In an advanced democracy, leadership is more about the power to persuade and bargain than to dictate and manipulate.
Recent cases in East Asia have shown that popular leaders are enjoying shorter and shorter honeymoon periods after taking office. The decision by President Ma Ying-jeou (馬英九) to replace Premier Liu Chao-hsiuan (劉兆玄) with Chinese Nationalist Party (KMT) secretary-general Wu Den-yih (吳敦義) over the government’s poor handling of Typhoon Morakot is a good example of this political cycle.
Ma is following in the footsteps of other Asian leaders by making mistakes such as failing to honor a promise to bring the economy back on track. If Ma had not raised voters’ expectations that he could achieve a growth rate of 6 percent, US$30,000 in per capita income and an unemployment rate of 3 percent, they would not feel so frustrated and regretful for voting him into office.
Furthermore, the Ma administration has been preoccupied with China-centric policies while overlooking government efficiency and discipline. The incompetent and inefficient response to the typhoon therefore cost Ma a premier and a Cabinet.
Will replacing the premier and most members of the Cabinet restore Ma’s declining domestic support? Can the new team of Premier Wu and Vice Premier Eric Chu (朱立倫) rebuild public confidence?
The Cabinet reshuffle was the only option for Ma if he wanted to survive the reminder of this term. But if the rationale was to pave the way for two sets of local elections, voters will punish the president for his political miscalculation.
What exactly went wrong with Ma’s leadership? In most cases, it is his attitude. Ma continues to highlight the 58 percent of the vote that he received at the last presidential election and has tried to use this to push through China-leaning policies without legislative oversight or considering criticism by the opposition. The Liu Cabinet’s slow and arrogant response to the typhoon also reflected a serious lack of connectedness with the needs of ordinary people.
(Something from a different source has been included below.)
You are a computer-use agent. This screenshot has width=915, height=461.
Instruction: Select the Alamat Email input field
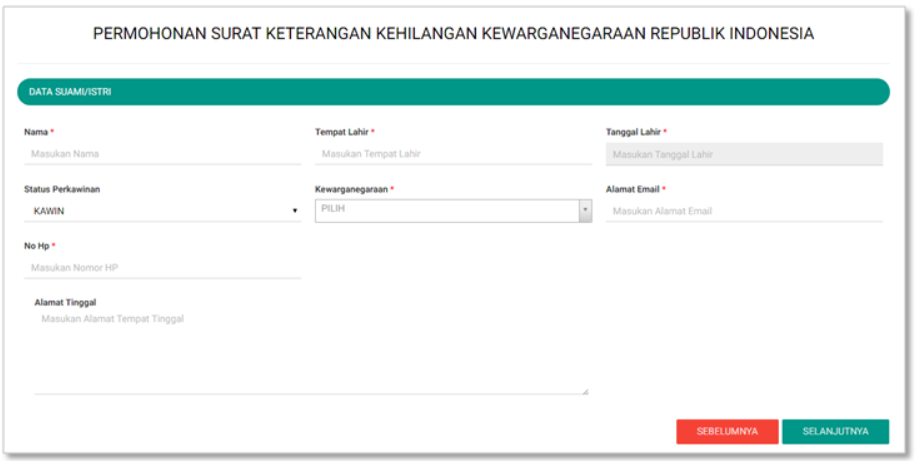(x=743, y=211)
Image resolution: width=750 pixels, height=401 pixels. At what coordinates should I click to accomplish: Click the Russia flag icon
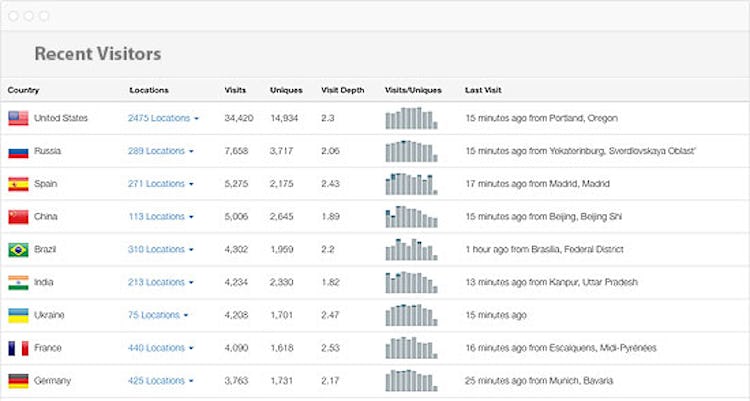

Moreover, Ma and his Cabinet failed to use their authority to persuade the public on key issues and avoided consulting the opposition. Even with the KMT government controlling the executive and legislative branches, Ma needs to better utilize reconciliation to bridge social division and establish domestic consensus, particularly on cross-strait policy.
The efficacy of persuasion determines whether Ma should be aggressive or conciliatory in advancing major policies. Should he forge ahead boldly or focus instead on incremental change? Is it time to run up the flag and charge, or to mediate differences and attempt to move to a consensus step by step? Should he listen more to what voters are saying or concentrate exclusively on his agenda?
Ma should rely more on “issue” rather than “image” to build domestic support. Especially with bold initiatives, leaving voters behind is not an act of leadership but of self-indulgence and arrogance. Hence, the inability to strike a balance between foreign, cross-strait and domestic policies demonstrates weakness in the Ma administration.
In contrast to the Liu Cabinet’s academic background and bureaucratic thinking, the appointment of Wu and Chu reflects Ma’s desire to rely more on experienced, campaign-capable politicians. Wu and Chu developed their political skills in the rank and file, local government, the legislature and top posts in the KMT. Both are considered potential successors to Ma. Chu especially could be Ma’s running mate in 2012.